Запеканкин и Фиалка смотрели на прицепной вагончик, находившийся рядом с остановкой. Своей формой он напоминал медицинский саквояж из чеховских времен. Вагончик был выкрашен в белый цвет с зеленой полосой, проведенной над колесами. Наверху, где у саквояжа располагались медные львиные головки защелок, стояли на железных лапах два цыпленка, составленные из железных обручей. Обручи были сварены между собой. Две галочки из согнутых железных полос разной длины были приварены: одна хвостом к большому обручу, другая клювом к маленькому. Задрав головы, цыплята клевали снежную крупу, носящуюся в воздухе. Вдоль окна, вырезанного в боку вагончика, наклонным курсивом бежали крупные хорошо заметные буквы красной краски: Дудиловка – гриль. Быстро. Вкусно. Недорого. В окне между электронными весами и тонкими суставчатыми рогами переносного телевизора, скучала девушка.
– Первая – выстрелил вверх указательным пальцем Фиалка.
Девушка была красива.

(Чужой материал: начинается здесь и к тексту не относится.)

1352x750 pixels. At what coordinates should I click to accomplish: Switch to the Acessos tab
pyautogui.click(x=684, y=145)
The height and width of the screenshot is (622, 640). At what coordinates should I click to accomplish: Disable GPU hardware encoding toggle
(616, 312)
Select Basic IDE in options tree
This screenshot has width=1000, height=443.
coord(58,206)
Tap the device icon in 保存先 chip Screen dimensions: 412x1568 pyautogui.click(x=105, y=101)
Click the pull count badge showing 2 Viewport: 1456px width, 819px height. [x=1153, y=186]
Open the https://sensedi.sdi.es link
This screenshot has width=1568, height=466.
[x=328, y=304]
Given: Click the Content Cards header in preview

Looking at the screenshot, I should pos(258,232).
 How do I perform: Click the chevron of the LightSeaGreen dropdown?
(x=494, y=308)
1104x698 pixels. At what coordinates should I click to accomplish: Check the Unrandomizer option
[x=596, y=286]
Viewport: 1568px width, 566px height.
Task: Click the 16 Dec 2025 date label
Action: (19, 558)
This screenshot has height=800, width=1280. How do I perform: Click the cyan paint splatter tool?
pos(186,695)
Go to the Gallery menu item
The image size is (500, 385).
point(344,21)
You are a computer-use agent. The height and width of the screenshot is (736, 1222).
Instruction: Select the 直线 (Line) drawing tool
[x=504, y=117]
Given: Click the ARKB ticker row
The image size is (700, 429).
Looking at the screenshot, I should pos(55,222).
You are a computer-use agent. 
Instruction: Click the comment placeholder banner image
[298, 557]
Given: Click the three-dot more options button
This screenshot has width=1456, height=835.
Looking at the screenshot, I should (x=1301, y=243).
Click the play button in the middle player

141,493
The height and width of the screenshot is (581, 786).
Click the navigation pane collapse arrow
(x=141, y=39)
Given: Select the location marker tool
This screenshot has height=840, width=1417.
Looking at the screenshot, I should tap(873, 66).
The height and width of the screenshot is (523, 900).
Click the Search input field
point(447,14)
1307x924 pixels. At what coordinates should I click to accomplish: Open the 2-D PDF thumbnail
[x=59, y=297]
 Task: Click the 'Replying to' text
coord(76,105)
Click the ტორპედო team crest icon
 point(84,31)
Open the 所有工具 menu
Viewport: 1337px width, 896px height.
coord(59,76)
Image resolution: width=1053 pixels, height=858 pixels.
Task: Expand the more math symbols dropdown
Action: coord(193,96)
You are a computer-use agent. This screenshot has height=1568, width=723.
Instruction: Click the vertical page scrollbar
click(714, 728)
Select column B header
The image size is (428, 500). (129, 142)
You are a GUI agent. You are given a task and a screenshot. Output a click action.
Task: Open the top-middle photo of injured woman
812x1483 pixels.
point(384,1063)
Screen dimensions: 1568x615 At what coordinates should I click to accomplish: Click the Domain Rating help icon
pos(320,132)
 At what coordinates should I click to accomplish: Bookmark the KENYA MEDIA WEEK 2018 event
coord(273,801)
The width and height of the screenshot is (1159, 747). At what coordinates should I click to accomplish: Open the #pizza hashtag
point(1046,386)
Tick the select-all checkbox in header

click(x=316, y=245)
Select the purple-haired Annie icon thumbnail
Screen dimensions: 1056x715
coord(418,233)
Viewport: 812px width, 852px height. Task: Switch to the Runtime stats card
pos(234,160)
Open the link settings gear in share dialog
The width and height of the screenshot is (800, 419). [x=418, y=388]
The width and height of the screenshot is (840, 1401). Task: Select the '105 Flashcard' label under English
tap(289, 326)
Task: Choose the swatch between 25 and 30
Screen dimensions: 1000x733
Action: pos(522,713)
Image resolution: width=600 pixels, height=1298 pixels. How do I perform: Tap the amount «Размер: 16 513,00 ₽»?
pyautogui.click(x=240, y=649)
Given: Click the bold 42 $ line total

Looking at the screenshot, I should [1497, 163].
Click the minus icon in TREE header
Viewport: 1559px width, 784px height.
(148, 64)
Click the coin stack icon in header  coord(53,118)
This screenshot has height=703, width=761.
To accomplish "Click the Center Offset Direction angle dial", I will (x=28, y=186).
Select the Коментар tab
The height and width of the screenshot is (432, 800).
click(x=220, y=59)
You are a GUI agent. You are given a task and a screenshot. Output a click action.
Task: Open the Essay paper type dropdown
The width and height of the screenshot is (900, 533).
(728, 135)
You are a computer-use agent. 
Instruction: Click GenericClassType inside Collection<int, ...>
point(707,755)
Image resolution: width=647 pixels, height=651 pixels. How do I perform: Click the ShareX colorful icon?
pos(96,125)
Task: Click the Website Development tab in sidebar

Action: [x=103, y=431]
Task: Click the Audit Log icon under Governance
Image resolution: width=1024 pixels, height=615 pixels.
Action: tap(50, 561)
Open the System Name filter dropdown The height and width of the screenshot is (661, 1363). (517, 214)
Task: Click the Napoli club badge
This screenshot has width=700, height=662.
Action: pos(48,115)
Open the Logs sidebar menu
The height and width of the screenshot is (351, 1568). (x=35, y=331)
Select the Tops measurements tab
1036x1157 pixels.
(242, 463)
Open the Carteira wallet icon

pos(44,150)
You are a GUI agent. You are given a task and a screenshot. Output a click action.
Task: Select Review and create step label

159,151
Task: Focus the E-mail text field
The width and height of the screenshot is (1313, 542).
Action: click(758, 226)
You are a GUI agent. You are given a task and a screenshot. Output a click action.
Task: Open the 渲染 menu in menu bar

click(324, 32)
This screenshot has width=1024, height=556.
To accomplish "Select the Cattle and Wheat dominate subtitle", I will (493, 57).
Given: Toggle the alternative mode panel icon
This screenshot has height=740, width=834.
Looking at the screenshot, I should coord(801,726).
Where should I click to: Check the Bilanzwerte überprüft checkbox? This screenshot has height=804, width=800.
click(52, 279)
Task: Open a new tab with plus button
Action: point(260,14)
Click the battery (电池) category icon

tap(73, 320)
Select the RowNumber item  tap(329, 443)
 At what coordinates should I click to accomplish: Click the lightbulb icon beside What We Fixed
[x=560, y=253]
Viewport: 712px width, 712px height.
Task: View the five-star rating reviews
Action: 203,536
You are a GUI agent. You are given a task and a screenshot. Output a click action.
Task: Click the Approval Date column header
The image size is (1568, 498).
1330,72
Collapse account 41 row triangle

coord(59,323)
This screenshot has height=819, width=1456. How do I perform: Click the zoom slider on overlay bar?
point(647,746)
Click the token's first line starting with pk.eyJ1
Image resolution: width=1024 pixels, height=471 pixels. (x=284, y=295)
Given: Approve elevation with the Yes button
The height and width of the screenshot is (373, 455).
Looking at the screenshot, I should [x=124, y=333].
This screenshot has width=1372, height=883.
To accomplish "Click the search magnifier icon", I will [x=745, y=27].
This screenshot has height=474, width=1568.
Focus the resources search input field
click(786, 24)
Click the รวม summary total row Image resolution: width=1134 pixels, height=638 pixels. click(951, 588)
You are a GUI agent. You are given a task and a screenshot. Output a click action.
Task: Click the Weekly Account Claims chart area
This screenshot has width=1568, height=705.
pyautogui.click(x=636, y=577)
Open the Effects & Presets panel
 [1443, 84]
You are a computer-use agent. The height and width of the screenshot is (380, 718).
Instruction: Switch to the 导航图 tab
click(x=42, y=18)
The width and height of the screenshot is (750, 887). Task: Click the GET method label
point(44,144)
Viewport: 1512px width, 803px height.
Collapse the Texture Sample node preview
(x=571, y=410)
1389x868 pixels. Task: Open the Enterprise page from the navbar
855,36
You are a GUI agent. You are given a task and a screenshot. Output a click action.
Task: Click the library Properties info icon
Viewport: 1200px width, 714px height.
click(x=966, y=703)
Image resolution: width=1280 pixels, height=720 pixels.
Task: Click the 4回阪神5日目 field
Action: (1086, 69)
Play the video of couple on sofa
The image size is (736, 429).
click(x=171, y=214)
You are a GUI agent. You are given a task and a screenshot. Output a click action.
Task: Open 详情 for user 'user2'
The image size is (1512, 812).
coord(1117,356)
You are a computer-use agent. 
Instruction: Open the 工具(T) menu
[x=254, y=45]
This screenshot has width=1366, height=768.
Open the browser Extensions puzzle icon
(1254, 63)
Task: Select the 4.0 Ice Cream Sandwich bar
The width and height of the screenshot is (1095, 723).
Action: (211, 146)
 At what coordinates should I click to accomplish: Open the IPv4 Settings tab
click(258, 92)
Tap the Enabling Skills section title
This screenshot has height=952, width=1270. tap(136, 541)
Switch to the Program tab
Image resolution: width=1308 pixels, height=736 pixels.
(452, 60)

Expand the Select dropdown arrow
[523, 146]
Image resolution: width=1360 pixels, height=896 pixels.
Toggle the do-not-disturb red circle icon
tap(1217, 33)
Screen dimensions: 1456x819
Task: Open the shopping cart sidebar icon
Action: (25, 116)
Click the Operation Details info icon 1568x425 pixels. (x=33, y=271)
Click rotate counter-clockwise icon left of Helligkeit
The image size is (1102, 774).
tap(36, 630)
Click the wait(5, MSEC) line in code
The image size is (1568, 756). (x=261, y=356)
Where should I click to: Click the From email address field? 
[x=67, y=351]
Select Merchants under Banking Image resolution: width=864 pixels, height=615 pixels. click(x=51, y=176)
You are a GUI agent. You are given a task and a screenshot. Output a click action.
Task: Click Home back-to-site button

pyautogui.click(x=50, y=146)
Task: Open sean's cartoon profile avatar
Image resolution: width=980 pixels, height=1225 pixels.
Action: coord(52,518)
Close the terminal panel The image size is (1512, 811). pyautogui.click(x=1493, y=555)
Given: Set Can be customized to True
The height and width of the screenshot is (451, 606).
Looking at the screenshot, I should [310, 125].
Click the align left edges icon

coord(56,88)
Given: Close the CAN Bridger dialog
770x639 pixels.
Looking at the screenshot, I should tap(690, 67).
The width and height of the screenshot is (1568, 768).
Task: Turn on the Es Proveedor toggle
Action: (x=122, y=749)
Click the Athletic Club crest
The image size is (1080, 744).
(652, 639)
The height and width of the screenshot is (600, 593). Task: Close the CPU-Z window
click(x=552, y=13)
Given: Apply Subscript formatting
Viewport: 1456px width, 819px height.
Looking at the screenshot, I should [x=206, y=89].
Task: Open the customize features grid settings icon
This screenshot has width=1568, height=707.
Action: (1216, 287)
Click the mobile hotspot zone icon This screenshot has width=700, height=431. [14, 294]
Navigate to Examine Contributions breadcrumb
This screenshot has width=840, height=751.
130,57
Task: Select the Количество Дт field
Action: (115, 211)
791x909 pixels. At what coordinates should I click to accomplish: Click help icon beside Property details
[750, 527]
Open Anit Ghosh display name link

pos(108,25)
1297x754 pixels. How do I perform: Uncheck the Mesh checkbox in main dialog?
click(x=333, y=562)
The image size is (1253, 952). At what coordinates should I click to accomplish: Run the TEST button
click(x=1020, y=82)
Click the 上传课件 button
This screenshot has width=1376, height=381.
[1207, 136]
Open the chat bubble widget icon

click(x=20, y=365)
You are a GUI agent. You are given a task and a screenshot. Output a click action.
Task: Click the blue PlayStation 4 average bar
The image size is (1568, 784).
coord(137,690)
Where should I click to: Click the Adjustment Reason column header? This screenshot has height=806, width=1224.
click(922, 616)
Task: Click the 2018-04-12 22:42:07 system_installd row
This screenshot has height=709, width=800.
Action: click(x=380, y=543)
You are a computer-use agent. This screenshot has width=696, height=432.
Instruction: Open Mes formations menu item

Чистый лоб и тонкие брови. Серые с поволокой глаза, вяло взирающие на мир. Прямые волосы ложились на округлые плечи. На ней был джемпер с неестественно длинными рукавами. Оскорбительная, тиражируемая красота привлекала, но держала на расстоянии.
– Афродита из пены рожденная – охарактеризовал прекрасную девушку Антон. – Теперь посмотрим на другую.
В глубине вагончика стоял большой шкафообразный гриль. За прозрачной створкой все пространство было занято плоскими и длинными, как мушкетерские шпаги, шампурами. На них плотно, как бусины на нитку, были нанизаны золотистые с медным отливом куриные тушки. Они кружились, словно вальсировали. Вторая девушка время от времени останавливала танец. Открывала стеклянную створку. С подставленного протвиня с помощью обрезанной пластиковой бутылки собирала жир и поливала им тушки. Девушки была худощава, хотя здесь стоило бы употребить более точное определение. Она была тоща. На ней была растянутая майка. Судя по всему холодно ей не было, сказывалось соседство с пышущим жаром грилем. На девушке была косынка цвета, давленного сока черничных ягод. Косынка была низко надвинута на глаза, а сзади повязана маленьким остановившимся пропеллером. На лице можно было выделить лишь родниковой чистоты глаза, во всем остальном девушка плотно проигрывала своей напарнице.
– Итак, я повторяю свой вопрос – сказал Фиалка – Замарашка или богиня?